Conversations: Dogmas Run Amok

I once heard someone say that Stalin was an atheist. They did not say much else, but I understood their statement to be critical of atheism, suggesting there must be some relation between atheism and totalitarian cruelties.

This is a silly stab at trying to reach some sort of moral high ground; it is commonly employed by the more orthodox and fundamentalist theist.

Throughout history, totalitarian regimes have either embraced a religion, or rejected all existing religions and replaced it with a new one; the problem with totalitarian regimes is they behave too much like religions – they embrace utterly dogmatic systems of thought to validate the regime’s claim to power.

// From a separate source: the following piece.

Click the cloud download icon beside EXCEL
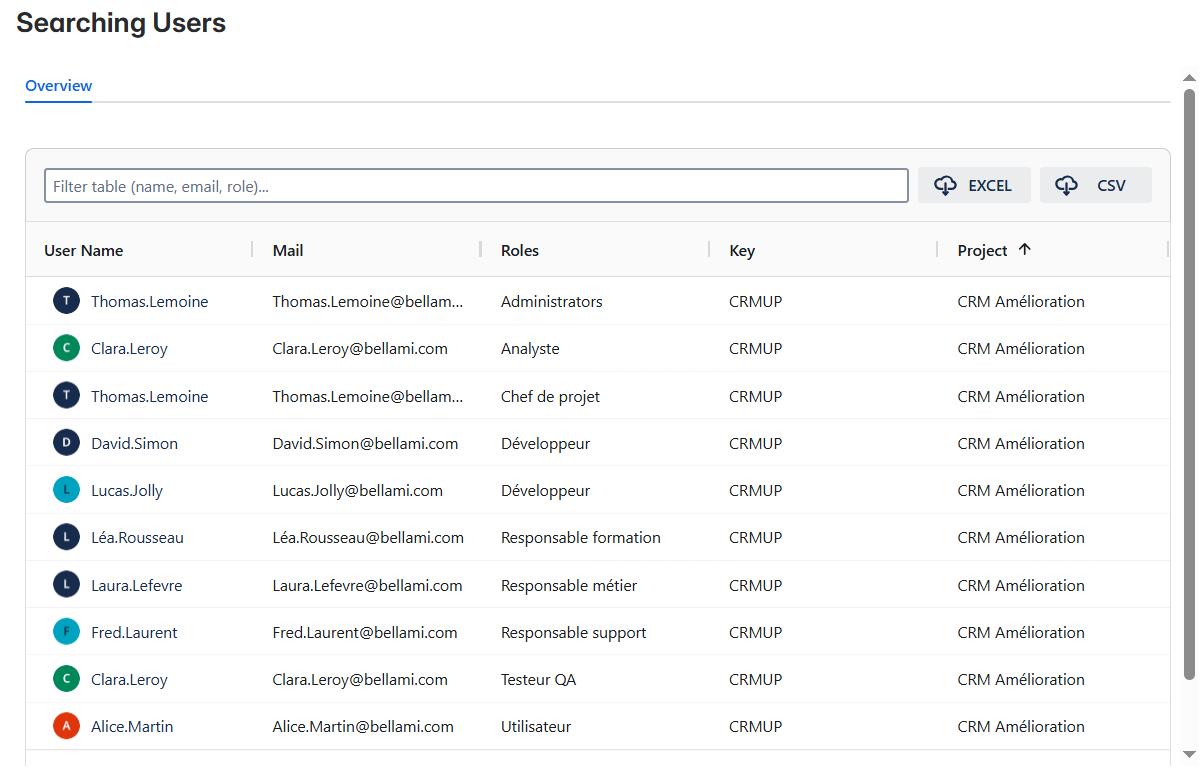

That seems a little strong.

Really? Consider this: is too little faith really the problem with nations such as Turkmenistan, Zimbabwe, or North Korea? Is too much sceptical inquiry what is wrong with these societies?

Indeed, Auschwitz, the Gulag, and the killing fields are not the product of people ‘not believing’ in a supreme being, state, idea, et cetera; they are the product of dogmas run amok: nationalism, blood debts, racial hatred, god-like leaders, et cetera.

In fact, I put it to you, has there ever been a society in human history that has suffered because its population became too reasonable?

Well said. I have read that somewhere as well. I believe it was Hitchens who said something along these lines, “find me a state or a society that threw off theocracy, and threw off religion, and said ‘we adopt the teachings of Lucretius, and Democritus, and Galileo, and Spinoza, and Darwin, and Russell, and Jefferson, and Thomas Paine; their scientific and rational humanism will be our teaching.’ Find me such a society and show me how it fell into tyranny, and slavery, and famine, and torture, and then we will be on a level playing field.”